▸ Task goal: Set down nothing except the lines starting at the one with "[Arus lalu lintas" and ending at the final line of the material, each word for word.
++++ Available records
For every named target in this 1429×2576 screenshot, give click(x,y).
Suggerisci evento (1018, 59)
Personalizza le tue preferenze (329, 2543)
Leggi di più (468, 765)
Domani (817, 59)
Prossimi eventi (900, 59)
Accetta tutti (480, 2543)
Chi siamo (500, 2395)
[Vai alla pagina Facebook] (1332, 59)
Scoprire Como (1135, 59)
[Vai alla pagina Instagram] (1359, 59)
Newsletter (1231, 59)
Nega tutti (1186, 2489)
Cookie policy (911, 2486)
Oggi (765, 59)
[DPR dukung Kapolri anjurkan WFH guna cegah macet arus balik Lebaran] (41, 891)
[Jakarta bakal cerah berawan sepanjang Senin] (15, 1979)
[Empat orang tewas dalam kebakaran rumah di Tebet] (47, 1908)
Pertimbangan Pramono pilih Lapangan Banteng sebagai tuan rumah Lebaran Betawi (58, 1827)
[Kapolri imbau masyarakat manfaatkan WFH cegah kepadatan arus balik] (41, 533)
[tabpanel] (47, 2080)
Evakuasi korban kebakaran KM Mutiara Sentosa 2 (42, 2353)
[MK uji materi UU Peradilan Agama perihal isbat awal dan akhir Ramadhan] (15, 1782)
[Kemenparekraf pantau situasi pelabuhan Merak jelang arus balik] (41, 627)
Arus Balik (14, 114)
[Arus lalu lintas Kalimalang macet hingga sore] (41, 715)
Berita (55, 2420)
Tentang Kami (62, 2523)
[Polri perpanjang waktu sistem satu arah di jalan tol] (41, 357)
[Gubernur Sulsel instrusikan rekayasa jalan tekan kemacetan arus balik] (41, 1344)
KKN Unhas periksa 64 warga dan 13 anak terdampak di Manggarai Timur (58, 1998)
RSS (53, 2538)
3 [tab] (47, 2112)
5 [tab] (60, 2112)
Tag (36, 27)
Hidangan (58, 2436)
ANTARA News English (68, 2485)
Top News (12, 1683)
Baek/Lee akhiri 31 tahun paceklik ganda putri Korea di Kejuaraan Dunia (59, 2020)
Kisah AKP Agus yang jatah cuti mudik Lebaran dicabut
++++++++
▸ Your response:
[Arus lalu lintas Kalimalang macet hingga sore] (41, 715)
Berita (55, 2420)
Tentang Kami (62, 2523)
[Polri perpanjang waktu sistem satu arah di jalan tol] (41, 357)
[Gubernur Sulsel instrusikan rekayasa jalan tekan kemacetan arus balik] (41, 1344)
KKN Unhas periksa 64 warga dan 13 anak terdampak di Manggarai Timur (58, 1998)
RSS (53, 2538)
3 [tab] (47, 2112)
5 [tab] (60, 2112)
Tag (36, 27)
Hidangan (58, 2436)
ANTARA News English (68, 2485)
Top News (12, 1683)
Baek/Lee akhiri 31 tahun paceklik ganda putri Korea di Kejuaraan Dunia (59, 2020)
Kisah AKP Agus yang jatah cuti mudik Lebaran dicabut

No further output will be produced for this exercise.